◆ TÂCHES ◆
1. Résumez en une seule phrase l'extrait sur la démocratie.
2. D'après l'extrait sur la démocratie, dans quelles villes l'auteur a-t-il étudié le droit international et comparé ?
3. Poursuivez l'extrait sur la démocratie en reprenant après sa dernière phrase.

Politique

Qu’est-ce donc que la démocratie?

La RUE vs la LOI

Alexandre Ménard - Droit UdeM

Qu’est-ce que la démocratie ? Mes études en droit international et comparé à Vienne et à Pékin ne m’ont certainement pas permis de répondre à cette question. Au contraire, mes recherches ont plutôt contribué à détruire l’image que j’avais de ce concept que je croyais jusque-là bien façonné. Mais ce concept, perçu comme un système social utopique, de quoi est-il le gage ?

◆ ENREGISTREMENTS FOURNIS ◆

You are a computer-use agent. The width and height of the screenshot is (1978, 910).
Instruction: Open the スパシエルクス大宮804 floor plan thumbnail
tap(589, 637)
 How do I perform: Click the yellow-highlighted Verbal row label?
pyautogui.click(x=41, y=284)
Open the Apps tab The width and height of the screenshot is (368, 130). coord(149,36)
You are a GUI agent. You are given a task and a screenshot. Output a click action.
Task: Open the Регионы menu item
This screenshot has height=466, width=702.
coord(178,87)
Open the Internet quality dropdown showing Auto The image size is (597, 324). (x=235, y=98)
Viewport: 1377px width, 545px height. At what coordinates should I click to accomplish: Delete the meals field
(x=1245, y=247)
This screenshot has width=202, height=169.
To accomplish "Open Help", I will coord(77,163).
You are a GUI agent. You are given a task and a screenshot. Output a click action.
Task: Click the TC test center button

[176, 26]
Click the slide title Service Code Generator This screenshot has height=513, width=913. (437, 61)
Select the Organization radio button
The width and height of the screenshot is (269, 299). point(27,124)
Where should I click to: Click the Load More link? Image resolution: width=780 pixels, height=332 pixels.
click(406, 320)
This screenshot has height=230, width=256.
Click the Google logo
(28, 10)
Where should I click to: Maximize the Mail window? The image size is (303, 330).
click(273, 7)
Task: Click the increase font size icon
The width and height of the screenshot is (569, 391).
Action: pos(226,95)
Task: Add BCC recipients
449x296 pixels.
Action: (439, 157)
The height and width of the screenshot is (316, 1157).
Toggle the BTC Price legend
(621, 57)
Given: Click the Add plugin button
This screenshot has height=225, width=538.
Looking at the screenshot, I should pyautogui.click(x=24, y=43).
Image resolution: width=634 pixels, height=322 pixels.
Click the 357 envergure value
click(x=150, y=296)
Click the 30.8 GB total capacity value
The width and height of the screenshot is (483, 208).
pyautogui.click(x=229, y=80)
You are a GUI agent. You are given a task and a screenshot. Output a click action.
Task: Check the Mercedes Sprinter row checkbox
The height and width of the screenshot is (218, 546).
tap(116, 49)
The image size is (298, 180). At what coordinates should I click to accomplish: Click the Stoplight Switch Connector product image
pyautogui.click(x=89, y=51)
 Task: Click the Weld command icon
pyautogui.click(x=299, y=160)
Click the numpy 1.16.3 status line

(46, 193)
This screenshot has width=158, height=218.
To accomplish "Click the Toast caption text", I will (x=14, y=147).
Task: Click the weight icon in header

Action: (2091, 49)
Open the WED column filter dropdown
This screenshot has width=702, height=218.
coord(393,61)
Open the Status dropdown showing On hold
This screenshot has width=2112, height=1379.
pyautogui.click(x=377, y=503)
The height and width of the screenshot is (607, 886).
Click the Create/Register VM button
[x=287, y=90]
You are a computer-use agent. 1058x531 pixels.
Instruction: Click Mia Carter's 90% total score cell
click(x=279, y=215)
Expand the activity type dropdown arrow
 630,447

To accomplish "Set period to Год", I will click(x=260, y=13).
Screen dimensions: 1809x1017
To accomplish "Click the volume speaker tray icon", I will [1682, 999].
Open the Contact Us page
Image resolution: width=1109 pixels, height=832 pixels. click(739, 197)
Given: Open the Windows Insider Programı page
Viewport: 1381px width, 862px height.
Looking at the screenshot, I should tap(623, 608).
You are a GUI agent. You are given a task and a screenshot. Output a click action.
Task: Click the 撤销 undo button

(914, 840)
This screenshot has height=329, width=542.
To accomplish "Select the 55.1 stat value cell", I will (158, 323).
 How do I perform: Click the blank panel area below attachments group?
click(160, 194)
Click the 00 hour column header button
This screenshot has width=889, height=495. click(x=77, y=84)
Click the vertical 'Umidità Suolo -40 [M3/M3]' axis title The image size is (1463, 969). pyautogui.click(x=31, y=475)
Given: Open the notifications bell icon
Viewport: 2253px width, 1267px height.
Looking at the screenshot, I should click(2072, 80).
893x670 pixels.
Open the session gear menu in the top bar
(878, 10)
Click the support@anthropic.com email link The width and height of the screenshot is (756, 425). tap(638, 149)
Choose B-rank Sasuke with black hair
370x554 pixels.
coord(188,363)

◆ RÉSULTATS ATTENDUS ◆
1. Les études en droit international et comparé menées à Vienne et à Pékin n'ont pas permis à l'auteur de répondre à la question de ce qu'est la démocratie, mais ont plutôt détruit l'image qu'il se faisait de ce concept, perçu comme un système social utopique dont il se demande de quoi il est le gage.

2. À Vienne et à Pékin.

3.
Dans le conflit qui a sévi au Québec, les gouvernants ont rapidement fait ce que leurs homologues du monde entier auraient fait : ils ont défendu leurs actions en invoquant LA démocratie. Raymond Bachand, parmi d’autres, affirmait que la pression de la rue n’avait pas sa place en société, puisque dans un système démocratique, l’expression populaire n’est légitime qu’au moment du suffrage universel ; grosso modo, de l’avis du gouvernement, « nos actions sont légitimes puisque nous avons été élus démocratiquement », un raisonnement que je critiquerai sévèrement dans les prochaines lignes. En effet, je vous propose d’analyser la fameuse position selon laquelle, en démocratie, « si tu n’es pas content, tu n’as qu’à voter aux prochaines élections ».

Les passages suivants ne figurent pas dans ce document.